Segundo o camponês Samuel dos Santos, ao contrário dos anos anteriores, em que as primeiras chuvas costumavam ocorrer entre os dias 15 e 23 de Setembro, neste ano aconteceu de forma antecipada.De acordo com o interlocutor, a primeira chuva também deverá contribuir para revitalizar o cultivo de milho, feijão e batata-rena nas zonas baixas, conhecidas localmente por “nacas”, depois de terem sido afectadas pelas baixas temperaturas registadas durante a época de cacimbo.
Segundo fez saber, a primeira chuva não significa, necessariamente, o momento para os camponeses lançarem as sementes à terra, mas facilita a preparação dos campos com recurso a tractores ou charruas, deixando-os prontos para receber as sementes de milho e feijão, assim que se regularizarem as chuvas previstas para Outubro.
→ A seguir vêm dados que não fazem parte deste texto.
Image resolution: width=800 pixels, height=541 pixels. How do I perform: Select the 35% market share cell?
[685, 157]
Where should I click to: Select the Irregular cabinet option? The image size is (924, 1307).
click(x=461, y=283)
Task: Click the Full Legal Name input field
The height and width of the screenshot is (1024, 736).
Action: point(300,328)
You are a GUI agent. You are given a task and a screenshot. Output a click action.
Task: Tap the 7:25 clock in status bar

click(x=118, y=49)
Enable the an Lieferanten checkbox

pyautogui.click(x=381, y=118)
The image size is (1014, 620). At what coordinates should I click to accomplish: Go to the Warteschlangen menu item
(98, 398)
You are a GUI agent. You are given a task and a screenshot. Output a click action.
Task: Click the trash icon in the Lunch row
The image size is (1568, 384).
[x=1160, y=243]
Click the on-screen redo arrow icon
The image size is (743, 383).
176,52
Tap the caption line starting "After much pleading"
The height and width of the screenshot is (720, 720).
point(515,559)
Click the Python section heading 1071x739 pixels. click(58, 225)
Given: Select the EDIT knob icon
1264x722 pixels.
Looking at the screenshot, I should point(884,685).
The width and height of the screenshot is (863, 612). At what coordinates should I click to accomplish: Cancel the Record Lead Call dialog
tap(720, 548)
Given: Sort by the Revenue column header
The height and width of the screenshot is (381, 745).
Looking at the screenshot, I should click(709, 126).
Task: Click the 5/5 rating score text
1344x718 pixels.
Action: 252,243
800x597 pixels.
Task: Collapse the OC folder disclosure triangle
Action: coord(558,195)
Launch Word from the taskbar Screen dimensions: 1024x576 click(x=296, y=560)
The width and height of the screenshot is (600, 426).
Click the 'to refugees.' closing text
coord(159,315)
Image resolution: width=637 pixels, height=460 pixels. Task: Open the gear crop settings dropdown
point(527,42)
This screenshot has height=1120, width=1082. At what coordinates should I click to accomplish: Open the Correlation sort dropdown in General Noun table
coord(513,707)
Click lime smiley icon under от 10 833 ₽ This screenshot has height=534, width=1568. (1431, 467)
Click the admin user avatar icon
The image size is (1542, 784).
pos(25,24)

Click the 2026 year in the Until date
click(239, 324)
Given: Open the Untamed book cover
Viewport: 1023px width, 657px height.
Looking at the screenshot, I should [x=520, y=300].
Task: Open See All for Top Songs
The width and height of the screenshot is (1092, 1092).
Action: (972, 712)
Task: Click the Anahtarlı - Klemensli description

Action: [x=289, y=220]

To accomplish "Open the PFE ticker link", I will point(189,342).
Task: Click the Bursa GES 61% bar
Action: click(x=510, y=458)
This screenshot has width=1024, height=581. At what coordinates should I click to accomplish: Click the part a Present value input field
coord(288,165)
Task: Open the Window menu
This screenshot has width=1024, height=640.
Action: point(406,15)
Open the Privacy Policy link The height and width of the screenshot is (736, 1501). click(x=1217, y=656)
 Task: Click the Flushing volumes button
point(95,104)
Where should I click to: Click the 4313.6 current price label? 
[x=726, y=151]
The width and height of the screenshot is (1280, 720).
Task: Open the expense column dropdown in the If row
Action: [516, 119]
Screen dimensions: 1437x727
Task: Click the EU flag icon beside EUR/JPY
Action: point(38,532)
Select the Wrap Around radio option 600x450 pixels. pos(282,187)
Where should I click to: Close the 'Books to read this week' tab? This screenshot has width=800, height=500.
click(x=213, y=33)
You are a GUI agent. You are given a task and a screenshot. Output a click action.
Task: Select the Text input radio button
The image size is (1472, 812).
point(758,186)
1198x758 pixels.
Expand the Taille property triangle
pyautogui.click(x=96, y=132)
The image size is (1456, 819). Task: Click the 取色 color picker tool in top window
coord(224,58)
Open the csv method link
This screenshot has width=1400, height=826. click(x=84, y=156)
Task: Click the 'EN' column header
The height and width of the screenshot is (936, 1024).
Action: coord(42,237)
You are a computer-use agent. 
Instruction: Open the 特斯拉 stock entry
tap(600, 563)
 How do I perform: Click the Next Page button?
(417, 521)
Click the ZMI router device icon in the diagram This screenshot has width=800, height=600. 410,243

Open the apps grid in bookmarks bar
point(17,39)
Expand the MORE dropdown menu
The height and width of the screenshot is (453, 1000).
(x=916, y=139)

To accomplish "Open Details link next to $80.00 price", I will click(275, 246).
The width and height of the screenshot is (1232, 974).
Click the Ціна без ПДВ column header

A época chuvosa traz, também, benefícios para as florestas locais, onde começam a germinar os cogumelos de maiores dimensões, conhecidos localmente por “akenda”.
Com a primeira chuva, a produção de frutas silvestres, como o lohengo, lombula e maboque, entre outras, também começam a aumentar.Ao contrário, no sector pecuário, o camponês explicou que a mudança das condições climáticas, provocada pelas primeiras chuvas, pode dar origem ao surgimento de doenças em galinhas e suínos, situação que, segundo o produtor, leva alguns criadores a comercializarem os animais a preços mais baixos nos municípios da província.